3:20 - May as well let her keep the card - why appear grabby?

3:30 - shake her hand and thank her before the round of applause.
 

Josh Burch

Elite Member
Aug 11, 2011
2,966
1,101
Utah
Also, when it comes to patter, you are not "kind of" a magician, you ARE a magician.

This is a Derren Brown line. It is said to put the audience at ease so they know they are going to see magic but they are not going to see your regular everyday magician. I probably wouldn't say this exactly as it is EXACTLY what Derren used to say but I think the principle works.
 
May 10, 2012
40
0
This is a Derren Brown line. It is said to put the audience at ease so they know they are going to see magic but they are not going to see your regular everyday magician.
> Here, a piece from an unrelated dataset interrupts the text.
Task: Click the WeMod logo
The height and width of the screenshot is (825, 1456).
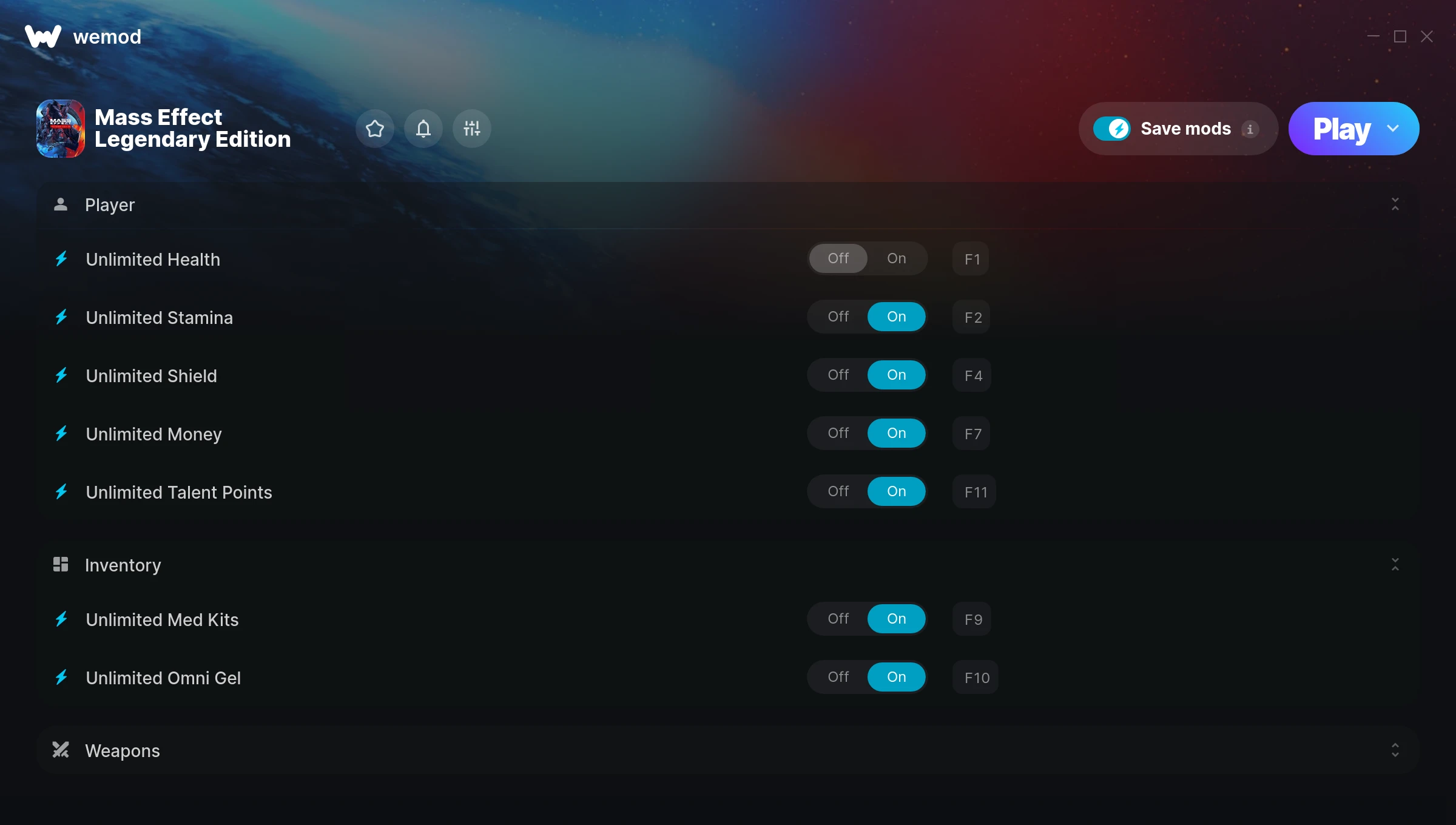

I probably wouldn't say this exactly as it is EXACTLY what Derren used to say but I think the principle works.

I don't watch too much of Derren Brown so I haven't heard this line. However, I agree Alfie shouldn't use the same exact line another - especially well known - magician uses. When you take one thing all of your material is suddenly in question. If all else fails you can just introduce yourself in the manner that the rest of your show will accompany. It's polite to introduce yourself. And Alfie introduced himself after his intro which I found strange considering it was an audience interaction and speaking intro. It wasn't a music piece or a silent piece where your are immediately performing once the curtain opens and therefore introduce yourself after. Maybe he could have stepped forward when the curtain was opened as well but that's just a thought. He sort of just stood there during his first impression to that audience.
 

WitchDocIsIn

Elite Member
Sep 13, 2008
5,892
2,948
This is a Derren Brown line. It is said to put the audience at ease so they know they are going to see magic but they are not going to see your regular everyday magician. I probably wouldn't say this exactly as it is EXACTLY what Derren used to say but I think the principle works.

That line works for Derren Brown, because Brown is 'kind of a magician'. He admits to using magic, but most of what he does is psychologically based. Using this line to let people know you're not the regular, every day magician only works if you then proceed not to be the regular, every day magician. It doesn't work so well when you use this line, then do regular, every day magic tricks.

Personally, I think this is kind of a jumble of tricks which are being used to attempt to be different. Having the card in the shoe gives a 'magician in trouble' plot, but (as previously noted) there would have been no reason for it to be folded if that were the case. Having the prediction at the end with no build up adds nothing and in fact detracts from the final revelation.
 
May 10, 2012
40
0
That line works for Derren Brown, because Brown is 'kind of a magician'. He admits to using magic, but most of what he does is psychologically based. Using this line to let people know you're not the regular, every day magician only works if you then proceed not to be the regular, every day magician. It doesn't work so well when you use this line, then do regular, every day magic tricks.

Personally, I think this is kind of a jumble of tricks which are being used to attempt to be different. Having the card in the shoe gives a 'magician in trouble' plot, but (as previously noted) there would have been no reason for it to be folded if that were the case. Having the prediction at the end with no build up adds nothing and in fact detracts from the final revelation.

EXACTLY

I really believe that the first things we say and the first movements we make onstage are when the audience is judging us the most and should be some of the most thought out moments in a show. A lot of the times the thesis of the show is found in the beginning or established soon and should always be kept clear and intact to the end. Not to mention you should achieve what you say you will.

PS: If you're reading these notes Alfie post a comment. Maybe a hello.

PPS: For no reason I just wanna post this. I just found another great Rob Zabrecky song from his Possum Dixon days. I've listened to it 22 times already according to my play count. God I love good music.